Разумихин умеет и за себя постоять и близких себе защитить. В его «богатырстве» есть идея, смысл которой: не надо искать общих решений, надо оказывать помощь отдельным людям, терпящим бедствие в житейском океане.

Философия малых дел Разумихина противопоставлена философии Одного Дела Раскольникова. Мало того, она бьет дальше, в ней чувствуется и полемика с «особенным» делом Рахметова. Разумихин – русский богатырь, «снизошедший до мальчика», тратящий свои исполинские силы для поддержки ближнего своего, погибающего в поле его зрения, протягивающий руку беззаветной помощи Дуне, Пульхерии Александровне, трогательно заботящийся о Раскольникове, даже тогда, когда узнал, что последний – убийца. Разумихин смотрит в душу каждого отдельного человека, он видит, что Лужин безнадежен, но что такого убийцу, как Раскольников, можно «рестаурировать» и ввести снова в круг человеческого братства, разорванный по заблуждению.

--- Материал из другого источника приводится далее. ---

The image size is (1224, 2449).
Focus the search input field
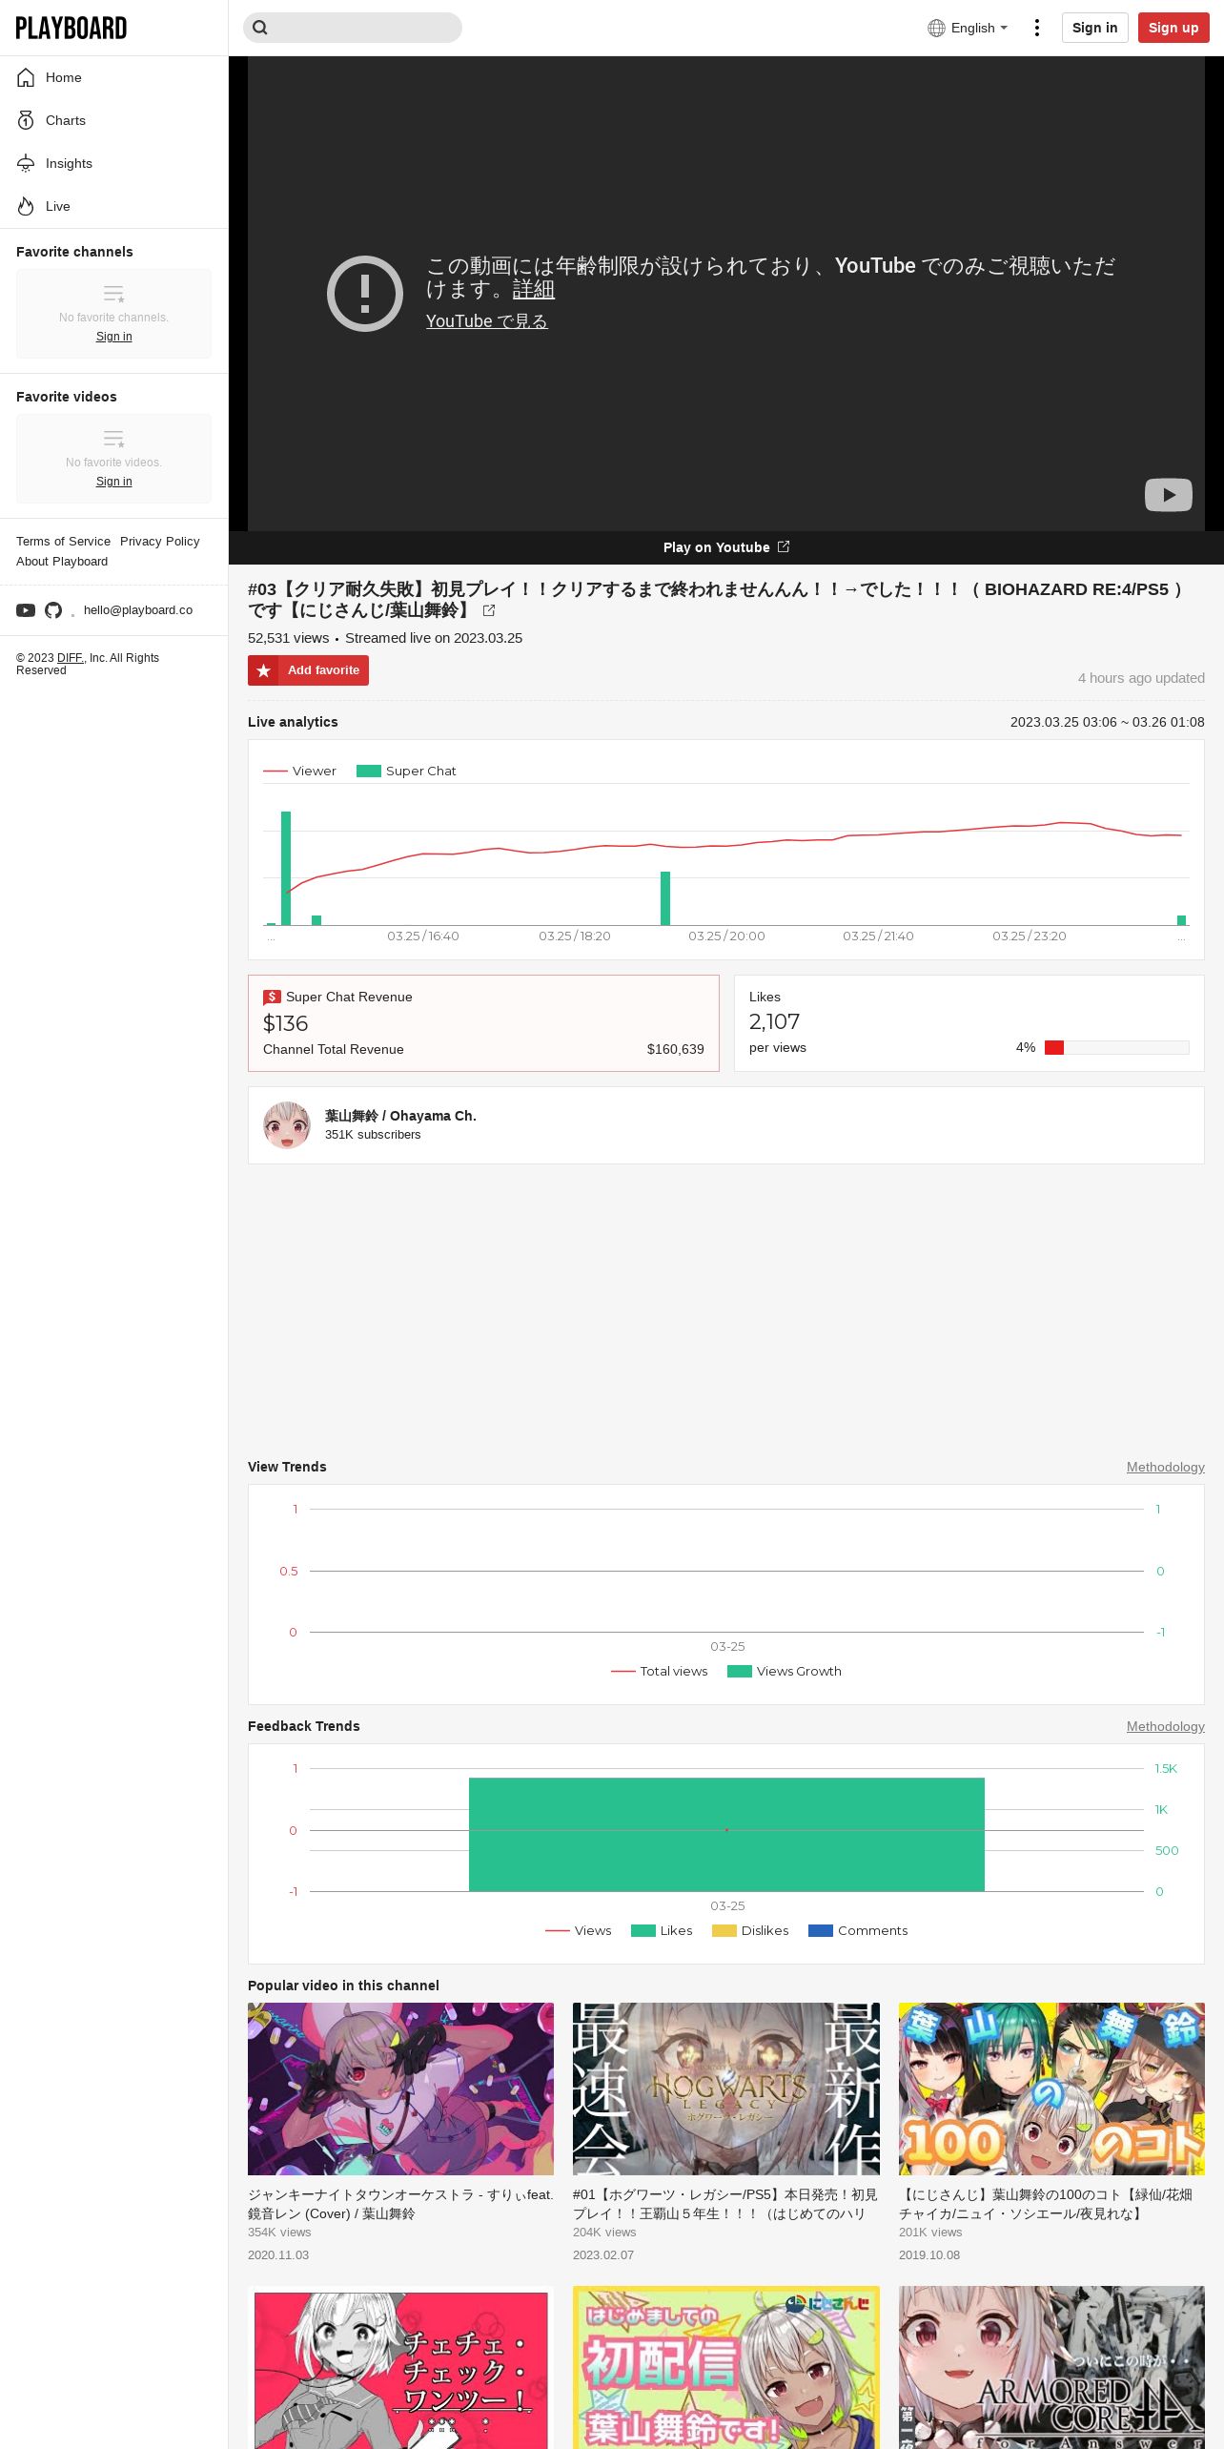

Разумихин помогает ближним своим по натуре, без религиозных мотивировок, вне рамок ханжеской морали. Разумихин – восторженный малый, друг и влюбленный, и он делает все, что нужно, чтобы помочь другу и будущей своей жене. Самоотверженность во имя счастья близкого человека легко уживается со стремлением к личному счастью. Личное благополучие не может быть абстрактным, внесоциальным. Человек не может жить вне общества, и свитое им гнездо, выбранная им деятельность неизбежно носят на себе социальное клеймо, свидетельствуют о согласии с общественным укладом или протестом против него.